Re: [PATCH v9 10/17] refcount: introduce __refcount_{add|inc}_not_zero_limited

From: David Laight
Date: Sat Jan 11 2025 - 07:39:11 EST


On Fri, 10 Jan 2025 20:25:57 -0800
Suren Baghdasaryan <surenb@xxxxxxxxxx> wrote:

> Introduce functions to increase refcount but with a top limit above which
> they will fail to increase (the limit is inclusive).

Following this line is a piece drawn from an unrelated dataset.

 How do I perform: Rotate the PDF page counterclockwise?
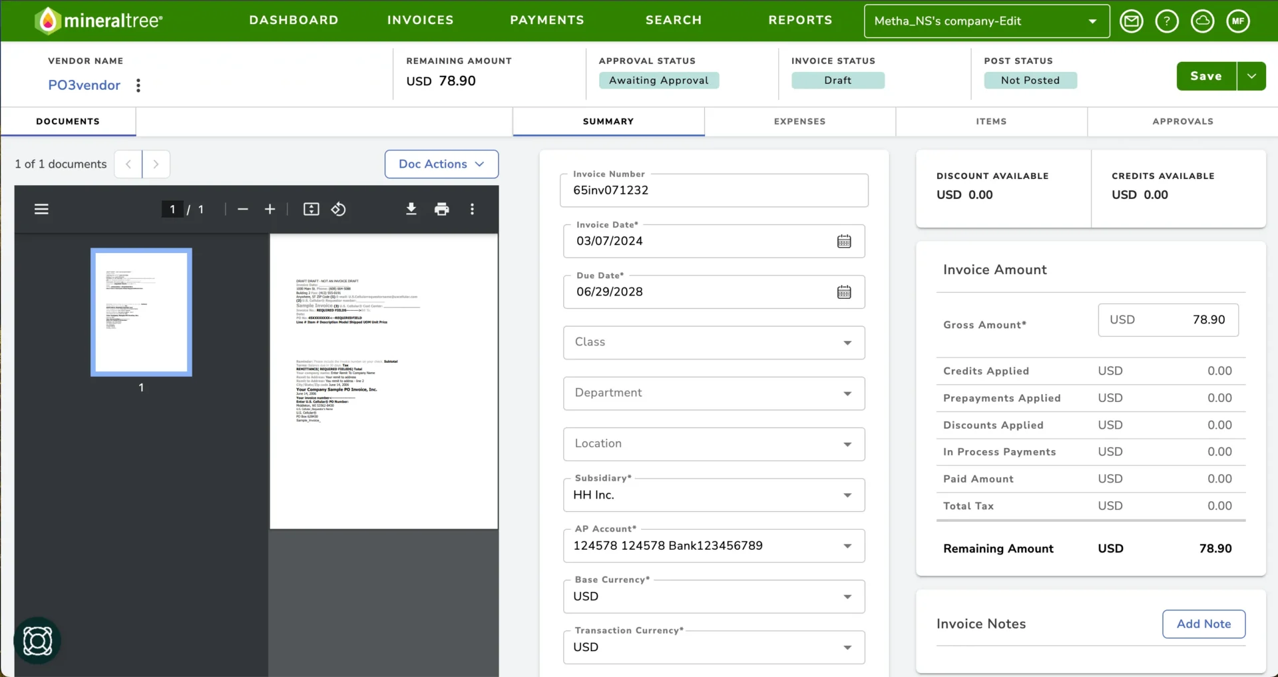pos(338,209)
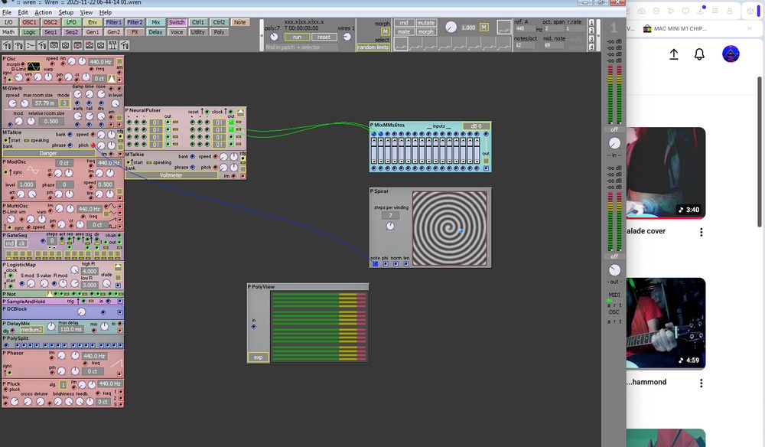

Setting the limit to
> INT_MAX indicates no limit.

This function has never worked as expected!
I've removed the update and added in the rest of the code.

> diff --git a/include/linux/refcount.h b/include/linux/refcount.h
> index 35f039ecb272..5072ba99f05e 100644
> --- a/include/linux/refcount.h
> +++ b/include/linux/refcount.h
> @@ -137,13 +137,23 @@ static inline unsigned int refcount_read(const refcount_t *r)
> }
>
> static inline __must_check __signed_wrap
> -bool __refcount_add_not_zero(int i, refcount_t *r, int *oldp)
> {
> int old = refcount_read(r);
>
> do {
> if (!old)
> break;
>
> } while (!atomic_try_cmpxchg_relaxed(&r->refs, &old, old + i));
>
> if (oldp)
> *oldp = old;
?
> if (unlikely(old < 0 || old + i < 0))
> refcount_warn_saturate(r, REFCOUNT_ADD_NOT_ZERO_OVF);
>
> return old;
> }

The saturate test just doesn't work as expected.
In C signed integer overflow is undefined (probably so that cpu that saturate/trap
signed overflow can be conformant) and gcc uses that to optimise code.

So if you compile (https://www.godbolt.org/z/WYWo84Weq):
int inc_wraps(int i)
{
return i < 0 || i + 1 < 0;
}
the second test is optimised away.
I don't think the kernel compiles disable this optimisation.